TASK INSTRUCTIONS:
Retype the records word for word, beginning at the line that contains "Viewport: 1353px width, 628px height." and continuing through the final line of the records.

━━━━━━━━━━

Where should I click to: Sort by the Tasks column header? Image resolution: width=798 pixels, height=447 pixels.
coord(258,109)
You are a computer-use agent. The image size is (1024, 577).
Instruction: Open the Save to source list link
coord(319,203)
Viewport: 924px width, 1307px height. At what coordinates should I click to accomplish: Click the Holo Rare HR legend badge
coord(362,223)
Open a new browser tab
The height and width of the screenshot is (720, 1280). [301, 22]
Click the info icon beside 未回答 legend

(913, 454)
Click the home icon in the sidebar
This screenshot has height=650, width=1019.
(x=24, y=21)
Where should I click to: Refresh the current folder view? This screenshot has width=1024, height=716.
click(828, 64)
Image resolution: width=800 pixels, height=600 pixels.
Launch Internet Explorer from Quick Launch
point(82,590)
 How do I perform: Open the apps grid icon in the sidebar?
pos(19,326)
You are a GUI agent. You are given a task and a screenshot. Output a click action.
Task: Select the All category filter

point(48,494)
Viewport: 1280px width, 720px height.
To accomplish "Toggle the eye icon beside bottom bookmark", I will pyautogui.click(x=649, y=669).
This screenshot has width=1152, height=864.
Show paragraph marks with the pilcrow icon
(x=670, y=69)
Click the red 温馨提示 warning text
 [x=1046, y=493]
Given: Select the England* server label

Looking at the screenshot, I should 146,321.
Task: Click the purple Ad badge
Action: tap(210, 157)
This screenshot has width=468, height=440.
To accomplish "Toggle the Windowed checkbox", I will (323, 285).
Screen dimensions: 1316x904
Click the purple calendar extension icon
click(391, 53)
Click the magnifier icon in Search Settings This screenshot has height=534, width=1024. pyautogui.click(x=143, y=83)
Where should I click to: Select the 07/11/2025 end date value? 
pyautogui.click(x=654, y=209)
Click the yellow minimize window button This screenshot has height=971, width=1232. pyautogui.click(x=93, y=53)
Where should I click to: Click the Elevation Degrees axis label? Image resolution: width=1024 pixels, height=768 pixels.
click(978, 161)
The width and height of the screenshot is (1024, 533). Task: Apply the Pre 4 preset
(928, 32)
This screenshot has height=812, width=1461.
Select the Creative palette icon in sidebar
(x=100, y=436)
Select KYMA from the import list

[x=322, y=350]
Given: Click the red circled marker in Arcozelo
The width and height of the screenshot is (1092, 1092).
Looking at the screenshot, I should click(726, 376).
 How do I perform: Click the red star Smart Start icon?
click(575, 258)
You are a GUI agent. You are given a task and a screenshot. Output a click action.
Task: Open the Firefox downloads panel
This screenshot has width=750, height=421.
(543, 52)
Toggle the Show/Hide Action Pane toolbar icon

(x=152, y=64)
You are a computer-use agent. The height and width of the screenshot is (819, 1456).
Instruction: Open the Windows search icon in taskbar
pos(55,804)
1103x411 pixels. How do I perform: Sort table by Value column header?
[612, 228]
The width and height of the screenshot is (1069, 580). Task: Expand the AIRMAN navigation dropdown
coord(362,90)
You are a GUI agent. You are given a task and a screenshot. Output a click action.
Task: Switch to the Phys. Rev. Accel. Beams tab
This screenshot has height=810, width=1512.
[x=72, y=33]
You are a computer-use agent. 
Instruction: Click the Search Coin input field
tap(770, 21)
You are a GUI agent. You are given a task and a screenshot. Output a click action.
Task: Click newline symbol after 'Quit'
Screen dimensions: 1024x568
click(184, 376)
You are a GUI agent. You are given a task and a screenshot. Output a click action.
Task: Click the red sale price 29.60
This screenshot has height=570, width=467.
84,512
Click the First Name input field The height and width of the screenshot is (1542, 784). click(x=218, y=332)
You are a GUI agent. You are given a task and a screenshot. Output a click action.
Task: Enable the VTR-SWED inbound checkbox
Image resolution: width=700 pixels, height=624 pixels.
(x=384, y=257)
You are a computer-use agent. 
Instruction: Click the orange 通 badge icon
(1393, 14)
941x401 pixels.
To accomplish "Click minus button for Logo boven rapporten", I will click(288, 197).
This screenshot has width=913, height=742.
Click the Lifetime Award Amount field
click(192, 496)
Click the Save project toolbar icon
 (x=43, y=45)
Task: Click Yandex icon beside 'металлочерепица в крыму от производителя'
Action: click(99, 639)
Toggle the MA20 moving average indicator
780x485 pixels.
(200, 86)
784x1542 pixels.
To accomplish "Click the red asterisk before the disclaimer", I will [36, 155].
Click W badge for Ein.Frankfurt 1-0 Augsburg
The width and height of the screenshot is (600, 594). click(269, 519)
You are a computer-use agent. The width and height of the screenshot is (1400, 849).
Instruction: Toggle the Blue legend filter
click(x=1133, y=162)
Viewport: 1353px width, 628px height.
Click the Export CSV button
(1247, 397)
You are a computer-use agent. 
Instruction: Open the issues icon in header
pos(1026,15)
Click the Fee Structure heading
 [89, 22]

━━━━━━━━━━

RIGHT ANSWER:
Viewport: 1353px width, 628px height.
Click the Export CSV button
(1247, 397)
You are a computer-use agent. 
Instruction: Open the issues icon in header
pos(1026,15)
Click the Fee Structure heading
 [89, 22]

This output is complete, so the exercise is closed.